WHAT YOU WILL DO: Please filter the entries and return only the lines that include "agent".

────

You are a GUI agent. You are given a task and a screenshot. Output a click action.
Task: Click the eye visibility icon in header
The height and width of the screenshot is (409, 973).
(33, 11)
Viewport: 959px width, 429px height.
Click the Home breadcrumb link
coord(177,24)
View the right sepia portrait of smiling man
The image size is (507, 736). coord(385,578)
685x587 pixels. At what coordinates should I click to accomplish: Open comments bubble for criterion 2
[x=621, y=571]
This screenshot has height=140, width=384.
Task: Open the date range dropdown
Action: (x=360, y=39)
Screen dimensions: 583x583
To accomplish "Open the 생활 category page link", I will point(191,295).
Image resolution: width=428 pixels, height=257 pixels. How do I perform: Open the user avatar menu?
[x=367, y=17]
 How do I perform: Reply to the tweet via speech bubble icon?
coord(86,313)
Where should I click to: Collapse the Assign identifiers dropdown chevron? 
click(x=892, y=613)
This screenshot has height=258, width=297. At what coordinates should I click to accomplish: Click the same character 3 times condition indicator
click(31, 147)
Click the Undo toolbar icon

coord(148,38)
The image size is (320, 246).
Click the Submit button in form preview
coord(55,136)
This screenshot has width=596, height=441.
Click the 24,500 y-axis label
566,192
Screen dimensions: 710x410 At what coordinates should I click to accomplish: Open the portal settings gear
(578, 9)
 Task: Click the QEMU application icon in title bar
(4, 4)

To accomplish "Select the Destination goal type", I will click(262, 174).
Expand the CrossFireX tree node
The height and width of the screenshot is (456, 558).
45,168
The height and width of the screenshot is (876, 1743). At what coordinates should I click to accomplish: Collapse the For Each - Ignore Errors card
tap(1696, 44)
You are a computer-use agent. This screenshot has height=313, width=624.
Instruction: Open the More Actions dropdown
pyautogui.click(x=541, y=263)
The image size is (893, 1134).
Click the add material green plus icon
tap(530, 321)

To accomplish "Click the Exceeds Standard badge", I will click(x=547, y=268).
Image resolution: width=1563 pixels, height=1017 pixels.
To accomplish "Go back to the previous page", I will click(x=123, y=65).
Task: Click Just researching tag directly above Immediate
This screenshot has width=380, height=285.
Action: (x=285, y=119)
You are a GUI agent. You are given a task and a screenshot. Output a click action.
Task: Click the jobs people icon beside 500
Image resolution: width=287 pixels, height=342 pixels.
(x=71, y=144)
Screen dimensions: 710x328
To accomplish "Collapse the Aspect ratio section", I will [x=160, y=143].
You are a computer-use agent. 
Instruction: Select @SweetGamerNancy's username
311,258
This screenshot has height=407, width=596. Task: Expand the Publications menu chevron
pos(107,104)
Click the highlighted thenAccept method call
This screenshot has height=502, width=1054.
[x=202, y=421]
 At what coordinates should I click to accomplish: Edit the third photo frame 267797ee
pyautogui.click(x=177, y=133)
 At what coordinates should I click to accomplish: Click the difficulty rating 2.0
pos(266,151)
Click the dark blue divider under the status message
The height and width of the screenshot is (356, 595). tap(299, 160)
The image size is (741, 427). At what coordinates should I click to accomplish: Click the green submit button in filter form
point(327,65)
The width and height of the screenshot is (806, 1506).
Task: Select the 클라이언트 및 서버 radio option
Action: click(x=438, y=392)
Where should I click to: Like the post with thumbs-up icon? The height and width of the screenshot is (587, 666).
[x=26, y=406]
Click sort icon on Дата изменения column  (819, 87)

────

COMPLETED EXERCISE:
You are a GUI agent. You are given a task and a screenshot. Output a click action.
You are a computer-use agent. This screenshot has height=313, width=624.
You are a GUI agent. You are given a task and a screenshot. Output a click action.
You are a computer-use agent. 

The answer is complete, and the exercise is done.